• **Stored data entries**
════════════════════
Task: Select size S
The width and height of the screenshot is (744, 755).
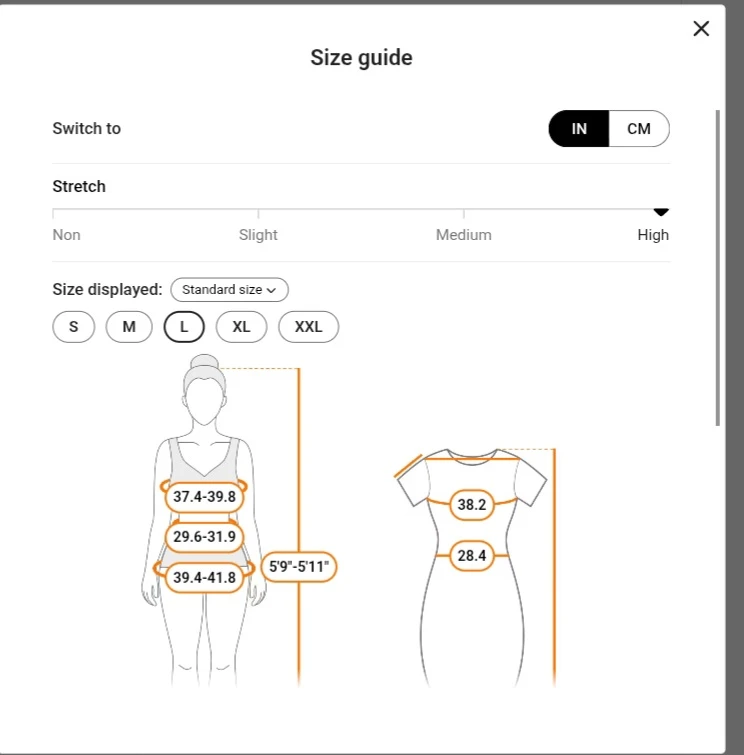Action: (x=73, y=327)
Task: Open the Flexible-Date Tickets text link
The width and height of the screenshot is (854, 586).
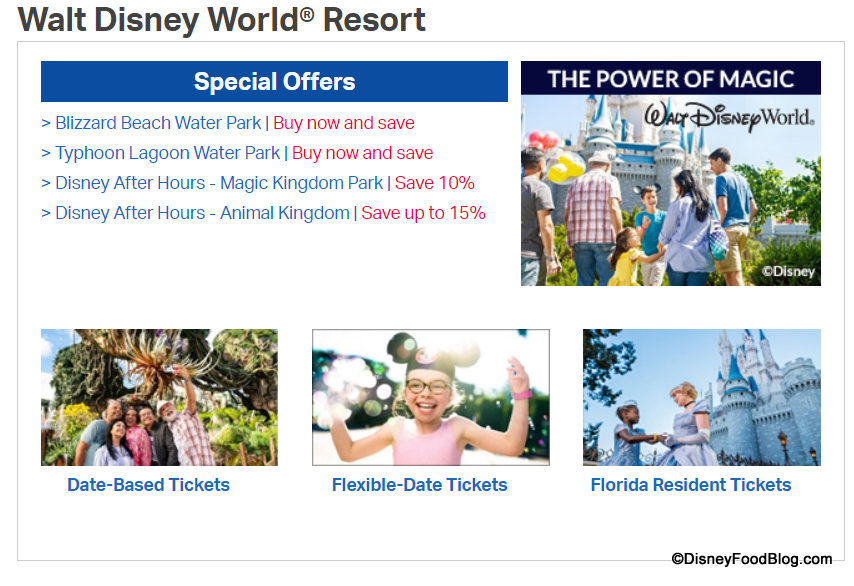Action: (x=419, y=485)
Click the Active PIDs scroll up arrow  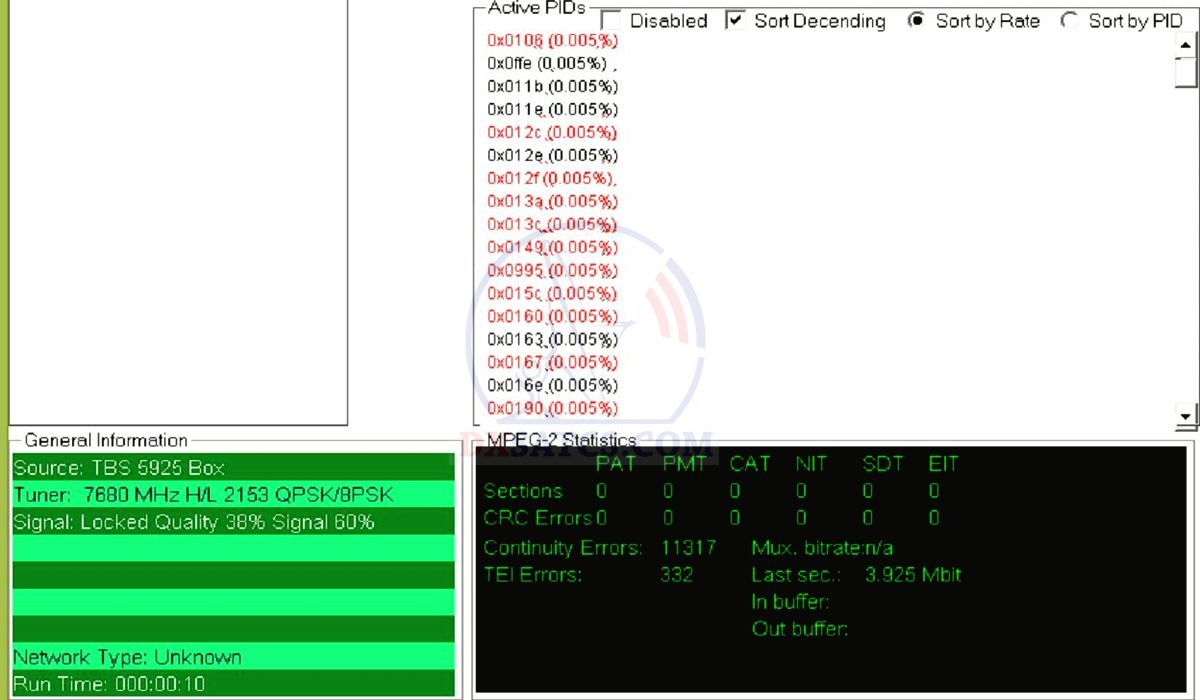[1186, 45]
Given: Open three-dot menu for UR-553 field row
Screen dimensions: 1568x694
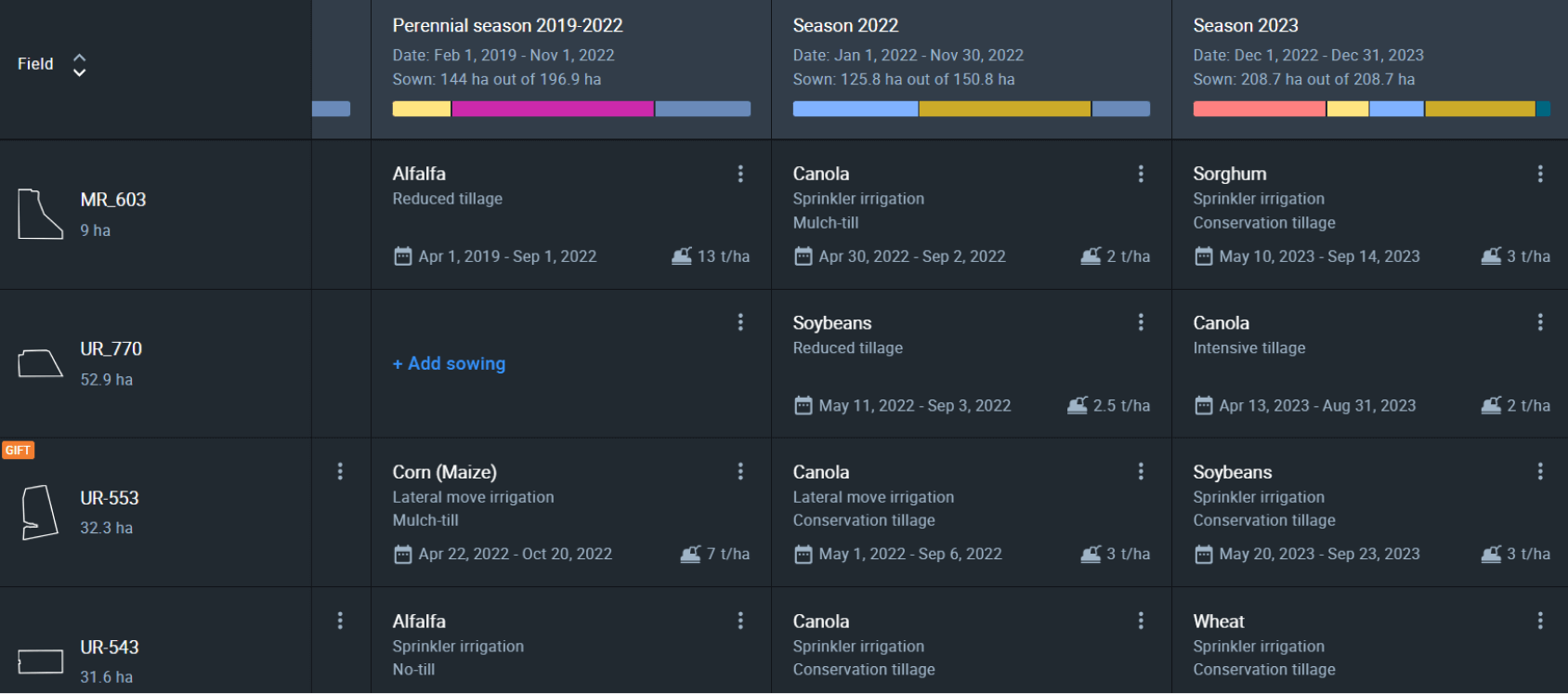Looking at the screenshot, I should click(340, 471).
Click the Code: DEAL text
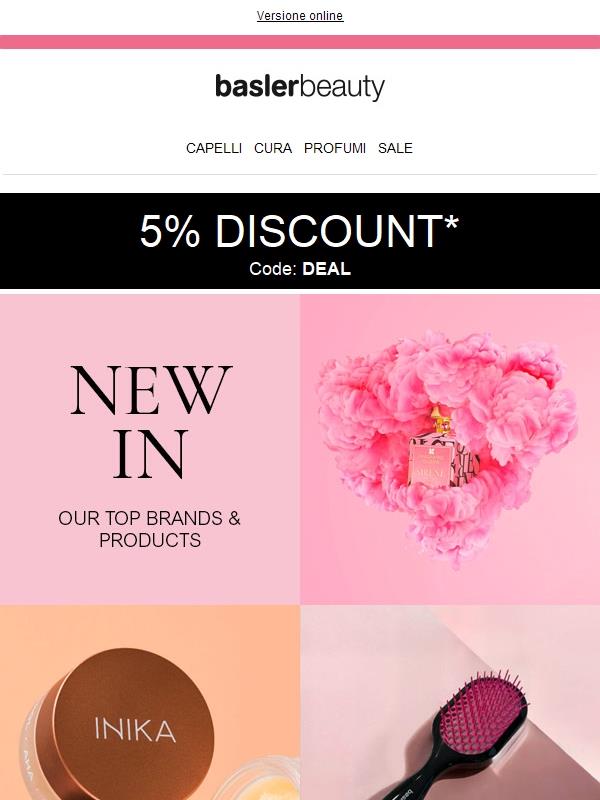This screenshot has width=600, height=800. pos(300,269)
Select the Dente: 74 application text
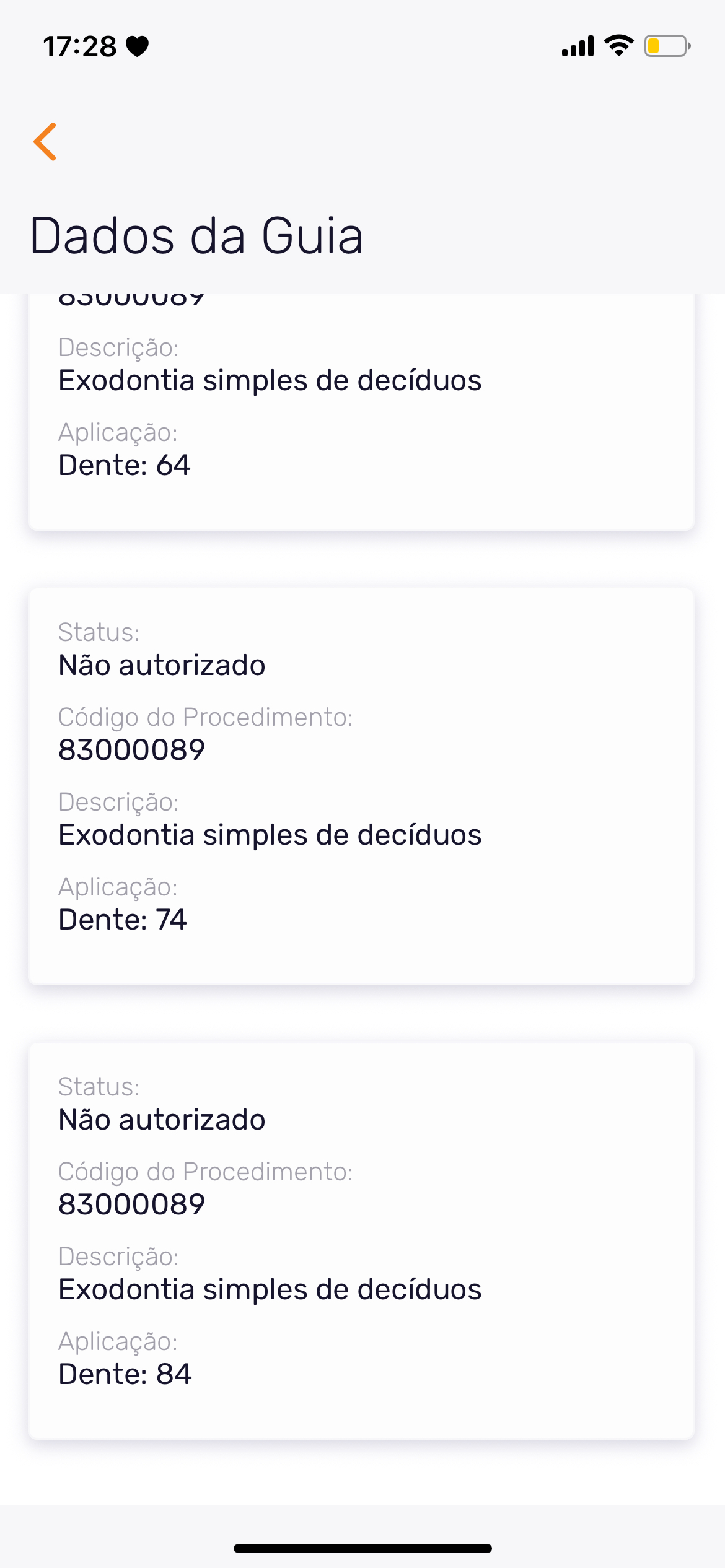This screenshot has height=1568, width=725. pyautogui.click(x=123, y=920)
════════════════════
Where a line above holds the word "Open", copy it.

• **Answer area**
Task: Open the Flexible-Date Tickets text link
Given: Open three-dot menu for UR-553 field row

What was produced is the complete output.